START Information
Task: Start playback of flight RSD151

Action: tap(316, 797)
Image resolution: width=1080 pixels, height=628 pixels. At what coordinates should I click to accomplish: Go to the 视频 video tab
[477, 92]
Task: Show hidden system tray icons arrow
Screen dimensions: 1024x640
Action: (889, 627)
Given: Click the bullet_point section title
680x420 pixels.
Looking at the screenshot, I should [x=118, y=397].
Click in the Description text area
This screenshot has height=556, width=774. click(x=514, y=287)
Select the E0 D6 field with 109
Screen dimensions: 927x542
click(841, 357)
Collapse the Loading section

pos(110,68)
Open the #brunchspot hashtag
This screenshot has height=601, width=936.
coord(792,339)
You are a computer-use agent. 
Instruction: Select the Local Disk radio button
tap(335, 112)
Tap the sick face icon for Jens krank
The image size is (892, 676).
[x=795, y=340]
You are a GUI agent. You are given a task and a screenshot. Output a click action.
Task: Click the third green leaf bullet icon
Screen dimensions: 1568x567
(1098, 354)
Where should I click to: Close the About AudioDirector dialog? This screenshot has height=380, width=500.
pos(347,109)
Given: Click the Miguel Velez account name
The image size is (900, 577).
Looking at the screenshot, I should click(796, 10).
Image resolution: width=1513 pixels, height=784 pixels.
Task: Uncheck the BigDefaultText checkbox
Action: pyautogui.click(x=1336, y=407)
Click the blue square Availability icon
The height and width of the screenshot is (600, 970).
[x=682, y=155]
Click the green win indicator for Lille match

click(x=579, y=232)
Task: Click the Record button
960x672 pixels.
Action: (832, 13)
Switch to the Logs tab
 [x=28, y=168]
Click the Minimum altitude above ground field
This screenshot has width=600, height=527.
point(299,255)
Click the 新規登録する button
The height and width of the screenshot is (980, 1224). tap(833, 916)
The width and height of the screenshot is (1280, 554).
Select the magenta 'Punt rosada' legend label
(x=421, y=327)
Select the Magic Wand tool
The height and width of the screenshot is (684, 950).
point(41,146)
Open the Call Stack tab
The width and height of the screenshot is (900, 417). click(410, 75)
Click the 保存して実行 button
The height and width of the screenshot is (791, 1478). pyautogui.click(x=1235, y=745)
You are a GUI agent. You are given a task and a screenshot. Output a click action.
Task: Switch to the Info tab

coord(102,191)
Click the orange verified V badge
END Information
What this task involves: The entire listing is to be retyped exactly.

Problem solution:
Task: Start playback of flight RSD151

Action: tap(316, 797)
Image resolution: width=1080 pixels, height=628 pixels. At what coordinates should I click to accomplish: Go to the 视频 video tab
[477, 92]
Task: Show hidden system tray icons arrow
Screen dimensions: 1024x640
Action: (889, 627)
Given: Click the bullet_point section title
680x420 pixels.
Looking at the screenshot, I should [x=118, y=397].
Click in the Description text area
This screenshot has height=556, width=774. click(x=514, y=287)
Select the E0 D6 field with 109
Screen dimensions: 927x542
click(841, 357)
Collapse the Loading section

pos(110,68)
Open the #brunchspot hashtag
This screenshot has height=601, width=936.
coord(792,339)
You are a computer-use agent. 
Instruction: Select the Local Disk radio button
tap(335, 112)
Tap the sick face icon for Jens krank
The image size is (892, 676).
[x=795, y=340]
You are a GUI agent. You are given a task and a screenshot. Output a click action.
Task: Click the third green leaf bullet icon
Screen dimensions: 1568x567
(1098, 354)
Where should I click to: Close the About AudioDirector dialog? This screenshot has height=380, width=500.
pos(347,109)
Given: Click the Miguel Velez account name
The image size is (900, 577).
Looking at the screenshot, I should click(796, 10).
Image resolution: width=1513 pixels, height=784 pixels.
Task: Uncheck the BigDefaultText checkbox
Action: pyautogui.click(x=1336, y=407)
Click the blue square Availability icon
The height and width of the screenshot is (600, 970).
[x=682, y=155]
Click the green win indicator for Lille match

click(x=579, y=232)
Task: Click the Record button
960x672 pixels.
Action: (832, 13)
Switch to the Logs tab
 [x=28, y=168]
Click the Minimum altitude above ground field
This screenshot has width=600, height=527.
point(299,255)
Click the 新規登録する button
The height and width of the screenshot is (980, 1224). tap(833, 916)
The width and height of the screenshot is (1280, 554).
Select the magenta 'Punt rosada' legend label
(x=421, y=327)
Select the Magic Wand tool
The height and width of the screenshot is (684, 950).
point(41,146)
Open the Call Stack tab
The width and height of the screenshot is (900, 417). click(410, 75)
Click the 保存して実行 button
The height and width of the screenshot is (791, 1478). pyautogui.click(x=1235, y=745)
You are a GUI agent. You are given a task and a screenshot. Output a click action.
Task: Switch to the Info tab

coord(102,191)
Click the orange verified V badge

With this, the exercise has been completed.